My tail twitched in anticipation. "Where?! Malibu? Oh! I know! Muscle Beach!"


"How about we go back to that trail from the last day of our trip. The one in Big Sur," Mom said. "It was right on the coast, only a few hours away."


There was no holding my tail in place anymore. It wagged so hard that my ears flapped. "The one with the quesadilla place on the way?"


"That's the one. We can be ready to roll as soon as I finish work on Friday." She tapped the Witch to start planning the route.


"You can't get there from here," the Witch party pooped.


"Oh weird. We drove straight up here on the coast to get home, didn't we?"


"Until we stopped at the quesadilla place," I reminded her. "Don't you remember? It was the best part of the trip."


"So why does it say we have to go inland? This has us going half way to LA and back. What about that gorgeous road down the mountain?"


"We could just do the quesadilla part," I suggested.


"Remember how the peak was set back a little from the coast?" Mom asked, missing the point. "I bet we could come at it from the inland side. Maybe it's shorter that way."


"You mean the hot side?"


She gave me the look that she gives someone when they've made an un-funny joke. "It's the same mountain that touches the ocean, Oscar. There'll be fog on at least half of it. How hot could it be?"


Questions like that are how Mom cheats at arguments. She knows that dogs can't tell the future like she can.



Dogs can't count days of the week, either, but we can smell a Friday when it comes. The afternoon had that Friday flavor when Mom burst through the door.


"Hi! You're home! I missed you so much!" I squealed. "Tell me all about your day. Who did what dumb thing today? Tell me all the reasons why you're smarter than them. Don't leave anything out!"


Mom didn't even bother to close the door behind her. She traded the car keys in her paw for the mailman van keys in the key-bowl and stepped back outside. "Hurry. Get in the van. C'mon." She swatted the air in a hurry motion from the doorstep. "They kept me later than expected at work. We've gotta get a move on if we want to get there before midnight."


"Ooh! Night hiking!" I wagged. "Exciting!"


"Not night hiking, but I'd like to actually get some sleep tonight. I'm wrecked." Mom gave me a look like her being bad at sleeping was my fault somehow.


Dogs can't count to midnight any easier than we can count to Friday, but when we stopped, the air leaking in through the mailman van's windows sure smelled like midnight. Now that the windows were quiet, I could hear the buzzing quietness of it. The blackness was unlike any midnight we have in My Hometown.


We dismounted to stretch our legs and have a potty break before bed time. I found a nice, thirsty patch of dried grass and Mom found herself a bush that was more her style. Afterward, Mom climbed into the back with me and we lay in bed listening to the sound of the night.


At the Stuck House, there are always people making noise. Of course, I need to bark at all of them, even if that means barking from bed. Mom hates to be left out, so she barks at me to be quiet.
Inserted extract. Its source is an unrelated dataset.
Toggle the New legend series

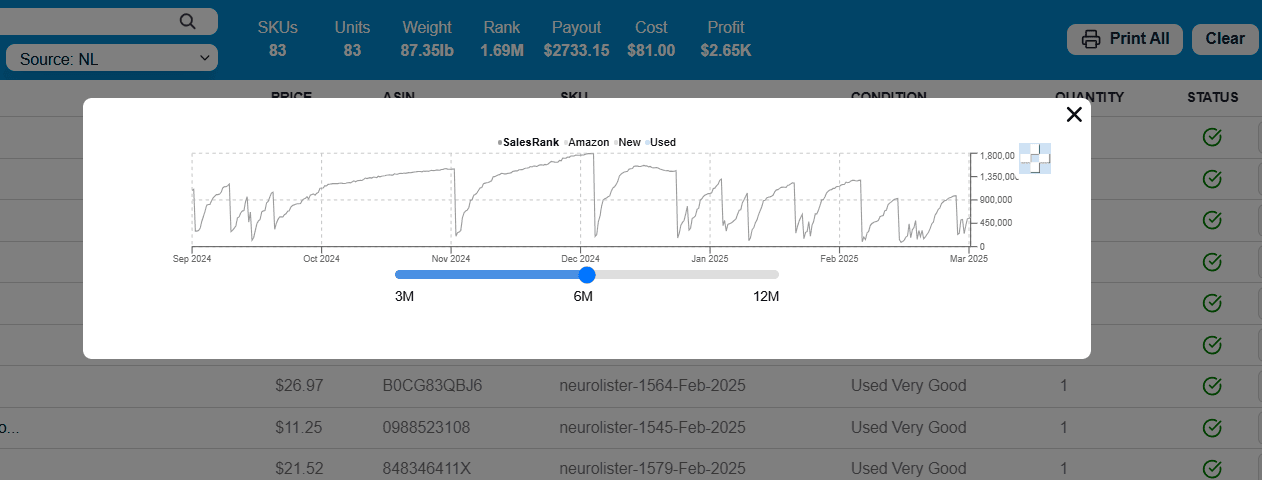tap(629, 142)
She's not very good at barking, though, especially right after waking up. Her "barks" are tiny croaks that wouldn't scare the bejesus out of Chicken Little, so I bark twice as loud so she feels like she helped.


Outside the mailman van, there were no neighbors coming home or strangers prowling around, only a night full of bugs. All I could hear out there were the creaking of crickets, the buzzing of flies, and the thwacking of moths against the windows.
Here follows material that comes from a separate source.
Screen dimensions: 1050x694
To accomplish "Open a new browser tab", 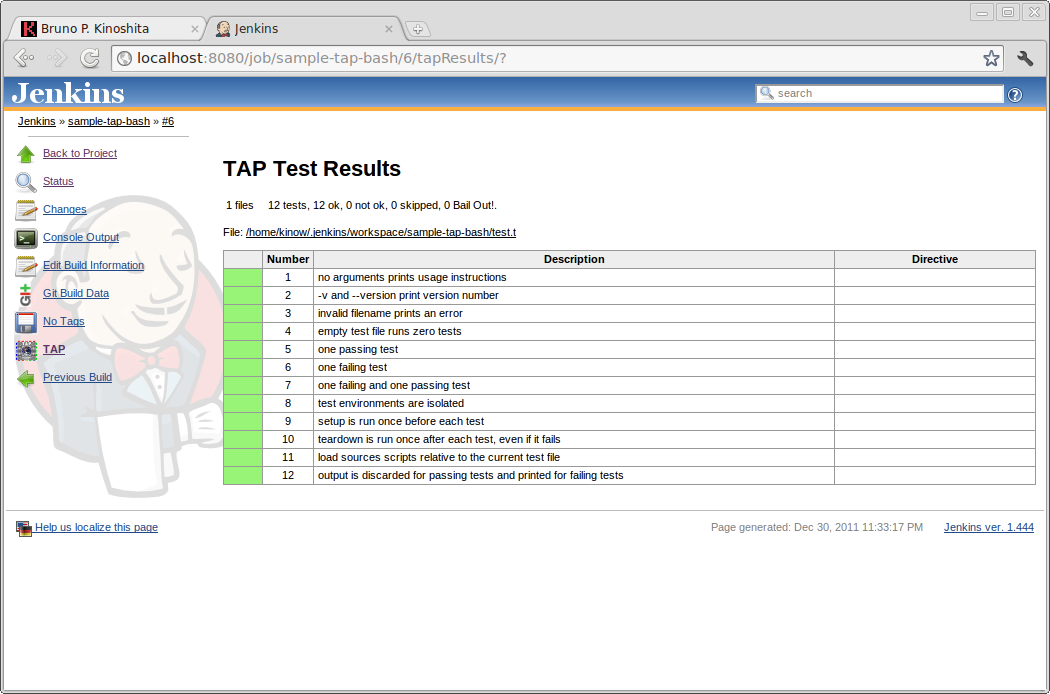I will (418, 29).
With no one to bark at, I started to drift off. But it was hard with Mom thrashing around like that. Every time I started to doze, Mom would flop to the other side and wriggle around like a fish on the floor of a boat.


"Ow. I thought the carpet, a foam sleeping pad, a yoga mat, and the tatami mat wouldn't make it feel like I was sleeping on a corrugated floor," she said, flopping over yet again.


"Feels fine to me," I said. "You're just not used to sleeping on a dog bed."


"The princess and the pea got a bad wrap." She stretched her legs and wiggled her hips. "I think I'm gonna be bruised in the morning."


"Oh good. Wouldn't it be boring if you didn't have anything to complain about?"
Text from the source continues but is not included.